» QUOTED PASSAGE:
Last year, companies didn't have to worry all that much about scheduling around their workers' vacations. More than any year before, employees took shorter vacations, or put that relaxation time off completely. Not that employees were literally fearful of finding a pink slip upon returning from a week away, but there was a general sense of unease, of not wanting to fade from the boss's view by taking time off.
Some employees were afraid that because they were in high demand, filling in for laid-off co-workers, there just was not enough time to leave the office for a week to sip margaritas beachside.
But that all may change this summer, as hiring appears to be picking up, or as employees simply realize they have been through a stressful run of layoffs, were forced to work longer and harder and deserve some "now or never" R&R.
Michael, an accountant who works for a company in Bethesda that is under bankruptcy protection and asked that his last name not be used, said he and his wife plan to take a few long weekends away this summer despite his company's situation. He knows the company needs him for at least another year, so before his office is reduced to a skeleton crew, he will take some time for himself.
"If I had something to do or planned, I'd go ahead and do it regardless of what's going on here or elsewhere," he said.
According to a poll by Maritz Research Inc., 30 percent of 1,000 employed Americans say their work team is planning to hire someone soon. And 57 percent say their company is doing better than a year ago. "So what will be interesting is to track this, moving forward, and how that impacts people's interest in taking vacations," said Rick Garlick, director of strategic consulting with the Maritz Research Hospitality Group. "Until this point, people have been very paranoid, working hard to prove their worth. . . . Companies are cutting costs, sending jobs overseas. So you see how it impacts the need to take time off."
On Tuesday, AAA said that more people will travel this Memorial Day weekend than last, thanks to a recovering economy. According to an annual survey by the organization, 30.9 million people, up 3.4 percent from last year, will travel 50 miles or more by automobile for the long weekend. An additional 4.1 million plan to travel by plane, up 5.3 percent from last year.
"We're getting back to numbers that approximate pre-9/11," said Lon Anderson, spokesman for AAA Mid-Atlantic.

» EXERCISE: Continue the article on workers taking vacations again as the economy recovers, starting right after its last sentence.

» Data records:
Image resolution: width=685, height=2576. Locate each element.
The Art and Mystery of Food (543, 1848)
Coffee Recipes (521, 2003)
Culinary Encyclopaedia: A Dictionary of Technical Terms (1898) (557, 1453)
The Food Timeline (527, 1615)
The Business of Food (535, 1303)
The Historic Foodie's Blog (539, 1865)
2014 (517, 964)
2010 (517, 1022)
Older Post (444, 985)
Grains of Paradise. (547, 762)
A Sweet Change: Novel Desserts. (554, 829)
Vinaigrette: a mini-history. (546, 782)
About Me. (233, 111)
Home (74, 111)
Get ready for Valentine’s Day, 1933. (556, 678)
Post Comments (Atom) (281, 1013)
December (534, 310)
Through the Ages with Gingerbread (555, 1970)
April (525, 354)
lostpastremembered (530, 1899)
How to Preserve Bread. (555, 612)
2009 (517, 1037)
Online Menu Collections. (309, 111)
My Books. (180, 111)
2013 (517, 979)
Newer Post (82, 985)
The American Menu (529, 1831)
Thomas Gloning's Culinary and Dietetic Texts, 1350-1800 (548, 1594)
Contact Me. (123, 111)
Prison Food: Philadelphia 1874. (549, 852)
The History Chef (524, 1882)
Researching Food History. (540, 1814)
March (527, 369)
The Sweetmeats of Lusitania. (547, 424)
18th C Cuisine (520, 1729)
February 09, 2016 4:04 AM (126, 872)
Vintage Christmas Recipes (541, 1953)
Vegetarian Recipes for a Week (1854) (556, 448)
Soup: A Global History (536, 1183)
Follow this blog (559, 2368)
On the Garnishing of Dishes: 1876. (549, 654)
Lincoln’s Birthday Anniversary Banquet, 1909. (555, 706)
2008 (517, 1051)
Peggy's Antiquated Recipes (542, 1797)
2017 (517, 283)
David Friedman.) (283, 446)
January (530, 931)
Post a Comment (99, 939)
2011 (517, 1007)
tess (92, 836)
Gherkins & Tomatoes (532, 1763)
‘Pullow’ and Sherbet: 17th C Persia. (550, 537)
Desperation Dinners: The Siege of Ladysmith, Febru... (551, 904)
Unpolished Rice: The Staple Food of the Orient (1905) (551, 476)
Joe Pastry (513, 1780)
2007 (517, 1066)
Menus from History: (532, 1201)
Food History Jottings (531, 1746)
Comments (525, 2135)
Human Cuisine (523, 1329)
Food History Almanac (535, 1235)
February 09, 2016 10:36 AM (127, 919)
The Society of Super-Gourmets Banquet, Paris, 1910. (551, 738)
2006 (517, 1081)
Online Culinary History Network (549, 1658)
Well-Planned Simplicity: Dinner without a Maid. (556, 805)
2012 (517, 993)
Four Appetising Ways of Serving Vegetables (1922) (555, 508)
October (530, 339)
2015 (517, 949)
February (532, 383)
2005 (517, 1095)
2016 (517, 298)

» RESPONSE:
But in general, Americans' vacations have been shrinking, and that's not a good thing.
The average length of vacation time spent away from home was four days in 2003, compared with 5.4 nights in 1985 and more than a week 25 years ago, according to the Travel Industry Association.
By not taking time off, workers are making themselves sick, said Mel Borins, a family doctor in Toronto and author of "Go Away: Just for the Health of It."
He wrote that book after seeing countless patients whose headaches, rashes and neck pains went away after a vacation. Their recoveries weren't a shock to him, but he felt it was time to really shout out about the need to relax a little.
"When people are on vacation, their stress level decreases, burnout decreases, life satisfaction increases. And when they return to work, they are more interested in their work, job efficiency improves and absenteeism goes down after a vacation," Borins said.
Employers should "either let them take time off and enjoy themselves or they'll get sick and take time off anyway."
Overall, employers aren't cutting vacation policies, said Manny Avramidis, the American Management Association's senior vice president for global human resources. People are simply too paranoid to leave the office for long periods of time.
"Just in the last few years, the level of confidence in their employment [has dropped]," Avramidis said. "And the reality with downsizing is there is more responsibility. They simply can't get away from the office."
And when they do, they are hooked to the office anyway, by BlackBerry, e-mail, cell phones and every other toy that ties workers to the office today.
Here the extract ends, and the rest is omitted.